Reproduce each of the entries below verbatim, without any alteration.

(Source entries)
━━━━━━━━━━━━━━━━━━━━
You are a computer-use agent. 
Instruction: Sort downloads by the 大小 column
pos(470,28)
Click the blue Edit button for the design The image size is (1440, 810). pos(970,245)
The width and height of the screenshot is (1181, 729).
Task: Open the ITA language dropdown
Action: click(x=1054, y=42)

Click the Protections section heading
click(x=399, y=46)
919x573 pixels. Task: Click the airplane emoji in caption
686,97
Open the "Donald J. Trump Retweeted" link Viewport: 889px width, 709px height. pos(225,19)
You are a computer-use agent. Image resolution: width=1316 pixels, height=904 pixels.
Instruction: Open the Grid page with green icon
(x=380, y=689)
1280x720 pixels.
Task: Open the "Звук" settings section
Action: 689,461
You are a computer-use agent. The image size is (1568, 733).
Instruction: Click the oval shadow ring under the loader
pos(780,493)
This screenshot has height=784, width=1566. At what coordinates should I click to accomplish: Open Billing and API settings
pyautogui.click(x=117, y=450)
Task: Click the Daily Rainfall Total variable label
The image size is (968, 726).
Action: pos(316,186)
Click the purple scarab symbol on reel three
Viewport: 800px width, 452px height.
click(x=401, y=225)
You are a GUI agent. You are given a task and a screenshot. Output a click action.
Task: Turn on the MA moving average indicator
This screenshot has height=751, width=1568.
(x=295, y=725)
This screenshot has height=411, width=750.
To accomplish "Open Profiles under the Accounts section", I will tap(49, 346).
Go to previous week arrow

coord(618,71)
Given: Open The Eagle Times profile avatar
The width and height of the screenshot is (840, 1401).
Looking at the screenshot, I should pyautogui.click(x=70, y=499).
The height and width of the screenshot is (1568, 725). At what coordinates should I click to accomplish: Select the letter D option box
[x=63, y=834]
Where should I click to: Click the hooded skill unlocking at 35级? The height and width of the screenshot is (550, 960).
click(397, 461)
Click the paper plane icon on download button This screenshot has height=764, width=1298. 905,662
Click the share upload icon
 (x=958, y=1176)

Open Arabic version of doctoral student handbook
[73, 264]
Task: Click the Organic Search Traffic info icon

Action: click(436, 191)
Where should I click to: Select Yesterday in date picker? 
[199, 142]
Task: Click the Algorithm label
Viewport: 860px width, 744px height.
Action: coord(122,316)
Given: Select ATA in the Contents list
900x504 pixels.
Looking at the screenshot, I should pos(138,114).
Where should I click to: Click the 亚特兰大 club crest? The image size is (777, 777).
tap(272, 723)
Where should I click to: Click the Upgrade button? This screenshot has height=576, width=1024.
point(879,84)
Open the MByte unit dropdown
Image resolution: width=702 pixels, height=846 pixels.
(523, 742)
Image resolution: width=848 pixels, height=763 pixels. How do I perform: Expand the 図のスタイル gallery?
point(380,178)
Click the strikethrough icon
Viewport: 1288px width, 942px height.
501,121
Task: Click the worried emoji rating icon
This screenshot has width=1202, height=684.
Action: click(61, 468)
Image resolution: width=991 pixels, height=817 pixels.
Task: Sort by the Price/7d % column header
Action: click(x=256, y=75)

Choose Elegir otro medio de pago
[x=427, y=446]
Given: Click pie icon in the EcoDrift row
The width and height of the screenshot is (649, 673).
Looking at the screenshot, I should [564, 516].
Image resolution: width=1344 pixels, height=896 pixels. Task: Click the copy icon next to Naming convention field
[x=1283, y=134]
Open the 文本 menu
━━━━━━━━━━━━━━━━━━━━
### Solution to this problem
You are a computer-use agent. 
Instruction: Sort downloads by the 大小 column
pos(470,28)
Click the blue Edit button for the design The image size is (1440, 810). pos(970,245)
The width and height of the screenshot is (1181, 729).
Task: Open the ITA language dropdown
Action: click(x=1054, y=42)

Click the Protections section heading
click(x=399, y=46)
919x573 pixels. Task: Click the airplane emoji in caption
686,97
Open the "Donald J. Trump Retweeted" link Viewport: 889px width, 709px height. pos(225,19)
You are a computer-use agent. Image resolution: width=1316 pixels, height=904 pixels.
Instruction: Open the Grid page with green icon
(x=380, y=689)
1280x720 pixels.
Task: Open the "Звук" settings section
Action: 689,461
You are a computer-use agent. The image size is (1568, 733).
Instruction: Click the oval shadow ring under the loader
pos(780,493)
This screenshot has height=784, width=1566. At what coordinates should I click to accomplish: Open Billing and API settings
pyautogui.click(x=117, y=450)
Task: Click the Daily Rainfall Total variable label
The image size is (968, 726).
Action: pos(316,186)
Click the purple scarab symbol on reel three
Viewport: 800px width, 452px height.
click(x=401, y=225)
You are a GUI agent. You are given a task and a screenshot. Output a click action.
Task: Turn on the MA moving average indicator
This screenshot has height=751, width=1568.
(x=295, y=725)
This screenshot has height=411, width=750.
To accomplish "Open Profiles under the Accounts section", I will tap(49, 346).
Go to previous week arrow

coord(618,71)
Given: Open The Eagle Times profile avatar
The width and height of the screenshot is (840, 1401).
Looking at the screenshot, I should pyautogui.click(x=70, y=499).
The height and width of the screenshot is (1568, 725). At what coordinates should I click to accomplish: Select the letter D option box
[x=63, y=834]
Where should I click to: Click the hooded skill unlocking at 35级? The height and width of the screenshot is (550, 960).
click(397, 461)
Click the paper plane icon on download button This screenshot has height=764, width=1298. 905,662
Click the share upload icon
 (x=958, y=1176)

Open Arabic version of doctoral student handbook
[73, 264]
Task: Click the Organic Search Traffic info icon

Action: click(436, 191)
Where should I click to: Select Yesterday in date picker? 
[199, 142]
Task: Click the Algorithm label
Viewport: 860px width, 744px height.
Action: coord(122,316)
Given: Select ATA in the Contents list
900x504 pixels.
Looking at the screenshot, I should pos(138,114).
Where should I click to: Click the 亚特兰大 club crest? The image size is (777, 777).
tap(272, 723)
Where should I click to: Click the Upgrade button? This screenshot has height=576, width=1024.
point(879,84)
Open the MByte unit dropdown
Image resolution: width=702 pixels, height=846 pixels.
(523, 742)
Image resolution: width=848 pixels, height=763 pixels. How do I perform: Expand the 図のスタイル gallery?
point(380,178)
Click the strikethrough icon
Viewport: 1288px width, 942px height.
501,121
Task: Click the worried emoji rating icon
This screenshot has width=1202, height=684.
Action: click(61, 468)
Image resolution: width=991 pixels, height=817 pixels.
Task: Sort by the Price/7d % column header
Action: click(x=256, y=75)

Choose Elegir otro medio de pago
[x=427, y=446]
Given: Click pie icon in the EcoDrift row
The width and height of the screenshot is (649, 673).
Looking at the screenshot, I should [564, 516].
Image resolution: width=1344 pixels, height=896 pixels. Task: Click the copy icon next to Naming convention field
[x=1283, y=134]
Open the 文本 menu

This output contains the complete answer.